Hirn im Döz?

Inzwischen dürfte Deutschland das einzige Land dieses Planeten sein (habe ich die Nachrichten in Vanuatu übersehen?), dessen führende Politiker sich weiterhin weigern, den Krieg in Afghanistan einen Krieg zu nennen.

Die Idee, dass auch Deutsche einmal etwas besser wissen könnten als der Rest, ist mir zwar nicht grundsätzlich fremd, denn immerhin können wir unter anderen auf Gutenberg (nicht Guttenberg!), Gauss und Nietzsche verweisen, denen dies einigermaßen mühelos gelang.

In diesem Falle aber handelt es sich um eine grotesk-peinliche Form der politischen Lügenesoterik, die so durchsichtig wie dumm daherkommt.
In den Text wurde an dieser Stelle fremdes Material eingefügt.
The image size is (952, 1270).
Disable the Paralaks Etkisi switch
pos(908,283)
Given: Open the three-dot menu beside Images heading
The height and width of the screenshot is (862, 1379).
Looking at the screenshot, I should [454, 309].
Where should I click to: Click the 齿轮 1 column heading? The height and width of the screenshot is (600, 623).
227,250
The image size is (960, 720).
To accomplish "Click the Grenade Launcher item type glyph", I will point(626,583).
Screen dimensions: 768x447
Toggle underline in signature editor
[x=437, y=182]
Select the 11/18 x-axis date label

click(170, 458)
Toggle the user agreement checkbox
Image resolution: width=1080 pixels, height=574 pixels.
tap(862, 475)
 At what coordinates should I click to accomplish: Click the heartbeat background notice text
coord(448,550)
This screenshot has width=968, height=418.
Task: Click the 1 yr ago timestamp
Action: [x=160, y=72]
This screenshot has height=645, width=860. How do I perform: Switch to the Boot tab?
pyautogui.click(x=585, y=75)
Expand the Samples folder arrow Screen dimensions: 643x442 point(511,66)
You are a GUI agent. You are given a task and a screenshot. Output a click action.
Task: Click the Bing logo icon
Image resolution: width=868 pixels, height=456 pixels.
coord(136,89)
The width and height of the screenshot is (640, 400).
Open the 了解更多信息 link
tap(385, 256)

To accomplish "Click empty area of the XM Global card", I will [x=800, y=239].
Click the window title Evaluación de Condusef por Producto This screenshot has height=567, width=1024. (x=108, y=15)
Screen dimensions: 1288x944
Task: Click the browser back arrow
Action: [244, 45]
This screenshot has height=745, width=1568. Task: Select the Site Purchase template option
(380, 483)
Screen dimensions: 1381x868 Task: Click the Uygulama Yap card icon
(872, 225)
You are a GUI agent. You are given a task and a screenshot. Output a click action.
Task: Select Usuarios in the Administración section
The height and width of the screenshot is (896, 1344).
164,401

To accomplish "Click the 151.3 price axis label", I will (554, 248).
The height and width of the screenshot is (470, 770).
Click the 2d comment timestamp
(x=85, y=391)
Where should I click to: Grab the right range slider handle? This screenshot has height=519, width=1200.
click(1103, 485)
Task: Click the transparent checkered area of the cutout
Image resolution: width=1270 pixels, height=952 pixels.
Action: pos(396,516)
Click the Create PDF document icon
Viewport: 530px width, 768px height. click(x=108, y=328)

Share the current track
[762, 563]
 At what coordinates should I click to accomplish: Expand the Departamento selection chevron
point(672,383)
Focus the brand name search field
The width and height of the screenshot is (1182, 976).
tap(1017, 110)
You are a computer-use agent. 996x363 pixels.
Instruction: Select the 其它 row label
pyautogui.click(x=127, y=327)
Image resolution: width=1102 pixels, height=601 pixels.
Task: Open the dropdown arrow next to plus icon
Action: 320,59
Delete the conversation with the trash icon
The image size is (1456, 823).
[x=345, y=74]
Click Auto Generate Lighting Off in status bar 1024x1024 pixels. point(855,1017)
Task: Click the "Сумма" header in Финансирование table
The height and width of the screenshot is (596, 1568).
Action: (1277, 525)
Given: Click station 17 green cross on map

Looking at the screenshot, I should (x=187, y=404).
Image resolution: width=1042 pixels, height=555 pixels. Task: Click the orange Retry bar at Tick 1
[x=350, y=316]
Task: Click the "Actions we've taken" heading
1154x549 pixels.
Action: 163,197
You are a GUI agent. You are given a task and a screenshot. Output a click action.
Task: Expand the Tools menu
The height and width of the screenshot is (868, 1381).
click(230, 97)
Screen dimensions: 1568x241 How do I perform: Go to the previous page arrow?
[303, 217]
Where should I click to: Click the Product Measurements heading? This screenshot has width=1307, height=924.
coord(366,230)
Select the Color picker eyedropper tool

Nachdem es mit der Demokratie in Afghanistan angesichts der massiven, nicht wegzuleugnenden Wahlfälschungen nicht so recht klappt, auch die Bedrohung für unsere Sicherheit zuhause nicht recht zur nötigen Verängstigung des deutschen Volkes reicht, versucht man es jetzt wieder mit den Mädchen, die nicht zur Schule gehen könnten, wenn die Nato mit ihren Bomben nicht dafür einstünde.

Acht Jahre Krieg und immer nur noch mehr Tod und Elend!

Da die vor den USA kriechenden deutschen Politiker das Volk mit ihrem Nichtkrieg für das Gute immer weniger zu überzeugen vermögen, obzwar ihnen das ganze Instrumentarium der Staats- und sonstigen willigen Schafsmedien immer noch weitestgehend ungeteilt zur Verfügung steht (was normalerweise für so ziemlich jeden Mist reicht), kommen jetzt die besonderen Experten ins Spiel, die meinen, man müsse das Ganze besser, “proaktiver” (netter Pleonasmus!) kommunizieren.

Einen auf solches spezialisierten Professor, dessen Einlassungen ich dazu heute las, möchte ich nicht mittels Nennung seines Namens ehren: Er meint, die Politiker hätten so ziemlich alles falsch gemacht und müssten den Deutschen jetzt endlich erklären, weshalb man eigentlich dort sei, und sein Schluss waren jene Mädchenschulen und Lafontaine als übler Bauernfänger.

Vielleicht sollten wir ja auch mehr Frauenrechte in den Vatikan bomben, oder nach Saudi-Arabien, oder nach Tibet, wofern dort heilig noch die Lamas herrschten und nicht China?

Manchmal überkommt mich ein Moment, an dem ich solchen Leuten das Übel an den eigenen Leib wünschen möchte, das sie mit ihren losen Lügen über die Welt bringen.

P.S.: Vor ein paar Tagen sah ich beim Lidl eine Frau Oberleutnant im Kampfanzug, langes strohblondes dünnes Haar, dicke Brille, Mitte zwanzig, Gesichtsausdruck Einfalt pur, Schenkel, dass beim Leistungsmarsch ob der Reibungshitze wohl die ganze Kompanie gewärmt werden könnte, wenn schon nicht der Tornister getragen, und ich fragte mich wiederum, auf welchem Sonnentrabanten ich eigentlich hause. Das Verhältnis von Unten zu Oben war so angelegt (werde ich jetzt etwa Zartbesaiteten zu boshaft, allein mit Worten, während Menschen an diesem Irrsinn sterben? – Bitteschön!), dass nur noch zu hoffen bleibt, Frau Offiziers Hirn sitzt im Hintern statt im Kopf.